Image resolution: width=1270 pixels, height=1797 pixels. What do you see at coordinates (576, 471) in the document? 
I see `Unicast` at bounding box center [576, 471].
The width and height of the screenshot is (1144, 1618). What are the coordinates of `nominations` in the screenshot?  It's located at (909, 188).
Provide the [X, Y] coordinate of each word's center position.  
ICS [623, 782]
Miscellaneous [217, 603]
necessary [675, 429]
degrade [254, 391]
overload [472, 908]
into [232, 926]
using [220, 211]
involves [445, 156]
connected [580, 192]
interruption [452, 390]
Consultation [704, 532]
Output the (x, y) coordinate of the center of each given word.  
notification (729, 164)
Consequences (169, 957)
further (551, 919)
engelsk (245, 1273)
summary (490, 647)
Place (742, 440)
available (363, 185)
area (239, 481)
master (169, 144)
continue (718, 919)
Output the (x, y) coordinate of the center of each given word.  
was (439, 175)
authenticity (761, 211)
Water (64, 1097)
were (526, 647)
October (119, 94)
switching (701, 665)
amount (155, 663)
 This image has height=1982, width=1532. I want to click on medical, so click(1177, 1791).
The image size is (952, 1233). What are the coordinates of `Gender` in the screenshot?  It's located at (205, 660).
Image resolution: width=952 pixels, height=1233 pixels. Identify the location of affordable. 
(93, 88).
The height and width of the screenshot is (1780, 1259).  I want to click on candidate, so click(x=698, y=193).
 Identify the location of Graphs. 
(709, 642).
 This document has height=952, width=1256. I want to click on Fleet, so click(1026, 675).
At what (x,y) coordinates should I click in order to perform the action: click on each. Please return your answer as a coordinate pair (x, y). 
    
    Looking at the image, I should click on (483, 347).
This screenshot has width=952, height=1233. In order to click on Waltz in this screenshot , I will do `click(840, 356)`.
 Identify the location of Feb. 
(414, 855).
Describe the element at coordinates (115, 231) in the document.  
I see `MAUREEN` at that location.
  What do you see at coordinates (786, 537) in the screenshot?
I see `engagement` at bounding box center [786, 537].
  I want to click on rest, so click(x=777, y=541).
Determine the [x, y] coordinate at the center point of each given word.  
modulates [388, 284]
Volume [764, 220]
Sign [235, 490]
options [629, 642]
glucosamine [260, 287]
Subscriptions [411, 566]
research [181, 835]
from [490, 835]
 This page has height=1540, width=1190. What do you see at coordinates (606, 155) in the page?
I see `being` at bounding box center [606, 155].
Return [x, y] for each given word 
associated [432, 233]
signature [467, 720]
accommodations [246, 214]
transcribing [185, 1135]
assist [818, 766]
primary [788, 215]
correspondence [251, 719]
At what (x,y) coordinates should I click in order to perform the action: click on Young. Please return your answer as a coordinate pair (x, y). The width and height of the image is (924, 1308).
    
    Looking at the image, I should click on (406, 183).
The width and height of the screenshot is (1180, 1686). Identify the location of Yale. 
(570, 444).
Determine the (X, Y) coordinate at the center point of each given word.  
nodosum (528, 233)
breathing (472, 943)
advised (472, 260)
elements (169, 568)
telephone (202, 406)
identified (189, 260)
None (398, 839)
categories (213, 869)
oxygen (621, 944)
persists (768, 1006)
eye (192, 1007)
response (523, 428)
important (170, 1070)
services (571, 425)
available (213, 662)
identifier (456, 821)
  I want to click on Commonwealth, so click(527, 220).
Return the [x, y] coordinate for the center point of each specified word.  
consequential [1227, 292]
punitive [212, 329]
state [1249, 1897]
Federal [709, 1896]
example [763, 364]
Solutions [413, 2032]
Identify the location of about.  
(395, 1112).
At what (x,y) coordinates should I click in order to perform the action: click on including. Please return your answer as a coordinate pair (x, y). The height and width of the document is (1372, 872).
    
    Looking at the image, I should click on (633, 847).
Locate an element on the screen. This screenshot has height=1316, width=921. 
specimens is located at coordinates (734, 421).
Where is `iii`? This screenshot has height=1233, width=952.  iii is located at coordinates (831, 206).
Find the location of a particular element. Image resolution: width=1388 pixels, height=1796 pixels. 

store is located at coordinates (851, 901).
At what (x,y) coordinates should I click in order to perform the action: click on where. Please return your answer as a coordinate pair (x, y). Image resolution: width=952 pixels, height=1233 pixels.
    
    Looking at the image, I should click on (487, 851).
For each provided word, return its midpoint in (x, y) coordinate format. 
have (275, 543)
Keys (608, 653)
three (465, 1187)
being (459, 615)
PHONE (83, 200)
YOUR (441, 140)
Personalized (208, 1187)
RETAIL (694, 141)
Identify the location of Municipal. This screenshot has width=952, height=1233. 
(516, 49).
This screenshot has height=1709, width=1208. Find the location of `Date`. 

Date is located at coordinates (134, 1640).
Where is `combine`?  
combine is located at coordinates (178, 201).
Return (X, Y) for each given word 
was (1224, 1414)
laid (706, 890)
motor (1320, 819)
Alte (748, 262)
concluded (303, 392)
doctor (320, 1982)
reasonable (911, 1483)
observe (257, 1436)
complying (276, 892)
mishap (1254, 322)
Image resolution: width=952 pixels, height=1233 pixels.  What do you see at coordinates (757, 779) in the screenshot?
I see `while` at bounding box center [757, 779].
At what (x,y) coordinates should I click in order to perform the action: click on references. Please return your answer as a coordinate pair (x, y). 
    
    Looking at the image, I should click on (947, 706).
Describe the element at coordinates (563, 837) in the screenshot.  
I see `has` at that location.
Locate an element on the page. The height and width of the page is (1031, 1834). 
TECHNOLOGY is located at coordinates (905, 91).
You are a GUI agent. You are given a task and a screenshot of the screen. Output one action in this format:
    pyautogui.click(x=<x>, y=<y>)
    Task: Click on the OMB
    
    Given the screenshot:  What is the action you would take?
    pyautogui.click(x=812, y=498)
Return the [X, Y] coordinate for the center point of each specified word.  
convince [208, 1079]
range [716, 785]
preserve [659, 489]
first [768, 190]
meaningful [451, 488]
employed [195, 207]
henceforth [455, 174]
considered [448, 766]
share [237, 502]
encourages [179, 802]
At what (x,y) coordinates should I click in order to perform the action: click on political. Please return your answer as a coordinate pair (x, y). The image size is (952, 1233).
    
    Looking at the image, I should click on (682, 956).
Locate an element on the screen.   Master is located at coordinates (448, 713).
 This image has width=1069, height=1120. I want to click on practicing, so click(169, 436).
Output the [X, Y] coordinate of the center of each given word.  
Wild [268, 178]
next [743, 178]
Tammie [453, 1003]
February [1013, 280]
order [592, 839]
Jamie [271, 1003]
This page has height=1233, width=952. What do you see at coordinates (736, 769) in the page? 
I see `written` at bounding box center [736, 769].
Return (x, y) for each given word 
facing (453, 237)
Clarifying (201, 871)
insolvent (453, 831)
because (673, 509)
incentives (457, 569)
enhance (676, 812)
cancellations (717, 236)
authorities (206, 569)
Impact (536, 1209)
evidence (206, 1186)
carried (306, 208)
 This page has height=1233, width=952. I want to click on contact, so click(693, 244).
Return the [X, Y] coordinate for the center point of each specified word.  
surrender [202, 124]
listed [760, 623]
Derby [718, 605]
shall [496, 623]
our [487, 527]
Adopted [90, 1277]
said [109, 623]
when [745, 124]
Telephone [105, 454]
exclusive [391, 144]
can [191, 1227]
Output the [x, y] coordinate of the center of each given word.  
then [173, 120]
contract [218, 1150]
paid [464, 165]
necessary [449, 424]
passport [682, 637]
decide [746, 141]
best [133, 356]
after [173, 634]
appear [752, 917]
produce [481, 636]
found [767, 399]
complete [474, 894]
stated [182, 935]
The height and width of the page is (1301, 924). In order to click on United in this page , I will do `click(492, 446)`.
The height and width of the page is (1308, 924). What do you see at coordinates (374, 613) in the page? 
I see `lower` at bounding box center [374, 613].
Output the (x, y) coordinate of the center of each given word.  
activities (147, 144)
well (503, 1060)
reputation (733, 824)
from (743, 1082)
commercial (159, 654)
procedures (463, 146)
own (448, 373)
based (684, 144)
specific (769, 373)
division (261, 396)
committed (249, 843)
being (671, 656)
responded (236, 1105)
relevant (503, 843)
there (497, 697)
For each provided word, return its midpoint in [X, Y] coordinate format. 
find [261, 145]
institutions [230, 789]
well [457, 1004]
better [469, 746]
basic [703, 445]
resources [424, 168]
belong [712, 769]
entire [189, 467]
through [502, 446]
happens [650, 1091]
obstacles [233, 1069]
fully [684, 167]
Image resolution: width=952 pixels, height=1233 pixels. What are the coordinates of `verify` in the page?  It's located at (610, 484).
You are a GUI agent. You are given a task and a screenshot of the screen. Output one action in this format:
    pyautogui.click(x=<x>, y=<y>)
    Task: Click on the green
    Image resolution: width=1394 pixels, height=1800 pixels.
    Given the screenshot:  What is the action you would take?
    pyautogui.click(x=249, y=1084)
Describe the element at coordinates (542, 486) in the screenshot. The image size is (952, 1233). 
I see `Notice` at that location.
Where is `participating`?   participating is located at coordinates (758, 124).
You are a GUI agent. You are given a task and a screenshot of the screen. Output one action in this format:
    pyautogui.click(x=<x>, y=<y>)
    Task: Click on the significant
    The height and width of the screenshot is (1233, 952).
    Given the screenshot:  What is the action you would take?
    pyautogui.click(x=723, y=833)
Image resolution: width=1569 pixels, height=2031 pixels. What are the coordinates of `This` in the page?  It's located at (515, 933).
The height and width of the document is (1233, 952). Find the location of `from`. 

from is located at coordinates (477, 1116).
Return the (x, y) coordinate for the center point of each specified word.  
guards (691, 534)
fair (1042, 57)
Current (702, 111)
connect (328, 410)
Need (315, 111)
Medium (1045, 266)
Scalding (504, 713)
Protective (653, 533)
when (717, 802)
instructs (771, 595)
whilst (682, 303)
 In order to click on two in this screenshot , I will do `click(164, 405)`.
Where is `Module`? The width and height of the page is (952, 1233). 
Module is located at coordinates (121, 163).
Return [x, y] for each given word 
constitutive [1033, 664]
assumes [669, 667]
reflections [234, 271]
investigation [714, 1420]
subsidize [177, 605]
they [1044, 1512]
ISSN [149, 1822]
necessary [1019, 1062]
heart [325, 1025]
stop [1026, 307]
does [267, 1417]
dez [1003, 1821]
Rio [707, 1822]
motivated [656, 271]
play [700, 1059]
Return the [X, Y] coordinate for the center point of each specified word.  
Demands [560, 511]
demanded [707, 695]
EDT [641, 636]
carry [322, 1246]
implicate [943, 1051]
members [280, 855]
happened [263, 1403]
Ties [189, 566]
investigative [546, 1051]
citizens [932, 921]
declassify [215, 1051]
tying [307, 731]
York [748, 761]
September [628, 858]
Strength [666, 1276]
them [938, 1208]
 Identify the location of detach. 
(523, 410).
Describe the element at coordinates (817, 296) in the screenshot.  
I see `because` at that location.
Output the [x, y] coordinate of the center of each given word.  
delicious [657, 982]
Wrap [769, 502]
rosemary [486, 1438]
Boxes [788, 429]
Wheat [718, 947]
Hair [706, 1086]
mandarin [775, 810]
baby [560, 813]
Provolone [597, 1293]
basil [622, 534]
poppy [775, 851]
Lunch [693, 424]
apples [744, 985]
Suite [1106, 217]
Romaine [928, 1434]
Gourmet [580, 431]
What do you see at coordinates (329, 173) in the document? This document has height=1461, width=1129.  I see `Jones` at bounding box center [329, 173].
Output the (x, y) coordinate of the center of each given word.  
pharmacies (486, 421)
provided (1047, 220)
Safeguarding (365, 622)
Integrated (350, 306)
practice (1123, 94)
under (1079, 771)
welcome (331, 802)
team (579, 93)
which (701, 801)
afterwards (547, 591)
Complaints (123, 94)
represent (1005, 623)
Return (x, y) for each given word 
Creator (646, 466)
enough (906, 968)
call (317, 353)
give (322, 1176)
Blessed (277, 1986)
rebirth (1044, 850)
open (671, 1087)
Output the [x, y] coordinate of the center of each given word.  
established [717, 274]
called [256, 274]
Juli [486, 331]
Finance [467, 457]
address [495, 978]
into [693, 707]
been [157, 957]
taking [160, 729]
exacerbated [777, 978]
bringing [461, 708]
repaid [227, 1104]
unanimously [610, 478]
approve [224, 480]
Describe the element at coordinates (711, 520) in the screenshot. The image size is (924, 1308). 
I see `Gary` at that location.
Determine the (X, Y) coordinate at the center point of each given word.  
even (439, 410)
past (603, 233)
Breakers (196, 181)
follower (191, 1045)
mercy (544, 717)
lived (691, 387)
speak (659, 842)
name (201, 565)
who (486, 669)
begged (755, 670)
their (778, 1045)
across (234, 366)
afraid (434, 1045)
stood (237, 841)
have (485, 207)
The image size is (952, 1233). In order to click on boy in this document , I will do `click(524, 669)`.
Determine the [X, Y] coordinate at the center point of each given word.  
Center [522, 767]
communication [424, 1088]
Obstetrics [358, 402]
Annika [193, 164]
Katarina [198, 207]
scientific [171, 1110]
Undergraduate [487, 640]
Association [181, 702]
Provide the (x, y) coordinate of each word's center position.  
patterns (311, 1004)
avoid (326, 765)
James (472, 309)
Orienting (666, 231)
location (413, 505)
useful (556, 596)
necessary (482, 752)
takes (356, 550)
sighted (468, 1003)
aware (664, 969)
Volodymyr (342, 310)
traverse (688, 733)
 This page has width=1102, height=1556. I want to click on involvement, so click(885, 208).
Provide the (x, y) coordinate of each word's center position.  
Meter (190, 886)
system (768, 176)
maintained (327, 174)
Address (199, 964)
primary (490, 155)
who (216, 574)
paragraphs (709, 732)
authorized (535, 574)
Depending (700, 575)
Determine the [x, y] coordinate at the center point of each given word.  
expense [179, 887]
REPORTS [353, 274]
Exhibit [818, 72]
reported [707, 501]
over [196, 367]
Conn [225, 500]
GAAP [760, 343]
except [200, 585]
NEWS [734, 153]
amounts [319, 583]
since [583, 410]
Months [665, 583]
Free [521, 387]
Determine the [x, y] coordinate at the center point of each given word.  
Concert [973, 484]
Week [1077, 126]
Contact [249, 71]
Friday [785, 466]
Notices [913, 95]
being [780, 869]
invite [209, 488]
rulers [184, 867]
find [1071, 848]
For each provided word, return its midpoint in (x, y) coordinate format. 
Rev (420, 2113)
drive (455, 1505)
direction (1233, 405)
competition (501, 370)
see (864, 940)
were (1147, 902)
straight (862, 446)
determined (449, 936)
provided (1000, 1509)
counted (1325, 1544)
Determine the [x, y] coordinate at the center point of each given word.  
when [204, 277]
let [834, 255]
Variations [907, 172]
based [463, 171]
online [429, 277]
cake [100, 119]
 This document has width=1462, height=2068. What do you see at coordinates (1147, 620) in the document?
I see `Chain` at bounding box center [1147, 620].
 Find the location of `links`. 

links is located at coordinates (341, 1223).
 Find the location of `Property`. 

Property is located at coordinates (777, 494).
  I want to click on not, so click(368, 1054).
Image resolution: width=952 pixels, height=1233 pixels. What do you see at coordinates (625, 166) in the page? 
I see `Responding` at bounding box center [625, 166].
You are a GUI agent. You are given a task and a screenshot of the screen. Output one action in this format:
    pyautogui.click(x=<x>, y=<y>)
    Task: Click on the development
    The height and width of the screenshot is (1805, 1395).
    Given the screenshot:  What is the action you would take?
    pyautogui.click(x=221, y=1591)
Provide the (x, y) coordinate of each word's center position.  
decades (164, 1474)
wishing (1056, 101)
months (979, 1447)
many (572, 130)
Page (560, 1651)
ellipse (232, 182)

========================================================================

Rewrite the material from the line with "doctor (320, 1982)" to the line with "pyautogui.click(x=812, y=498)", replacing "page" with "document" and keeping everything else the same.

#### Solution to this exercise
doctor (320, 1982)
reasonable (911, 1483)
observe (257, 1436)
complying (276, 892)
mishap (1254, 322)
Image resolution: width=952 pixels, height=1233 pixels.  What do you see at coordinates (757, 779) in the screenshot?
I see `while` at bounding box center [757, 779].
At what (x,y) coordinates should I click in order to perform the action: click on references. Please return your answer as a coordinate pair (x, y). 
    
    Looking at the image, I should click on (947, 706).
Describe the element at coordinates (563, 837) in the screenshot.  
I see `has` at that location.
Locate an element on the document. The height and width of the document is (1031, 1834). 
TECHNOLOGY is located at coordinates (905, 91).
You are a GUI agent. You are given a task and a screenshot of the screen. Output one action in this format:
    pyautogui.click(x=<x>, y=<y>)
    Task: Click on the OMB
    
    Given the screenshot:  What is the action you would take?
    pyautogui.click(x=812, y=498)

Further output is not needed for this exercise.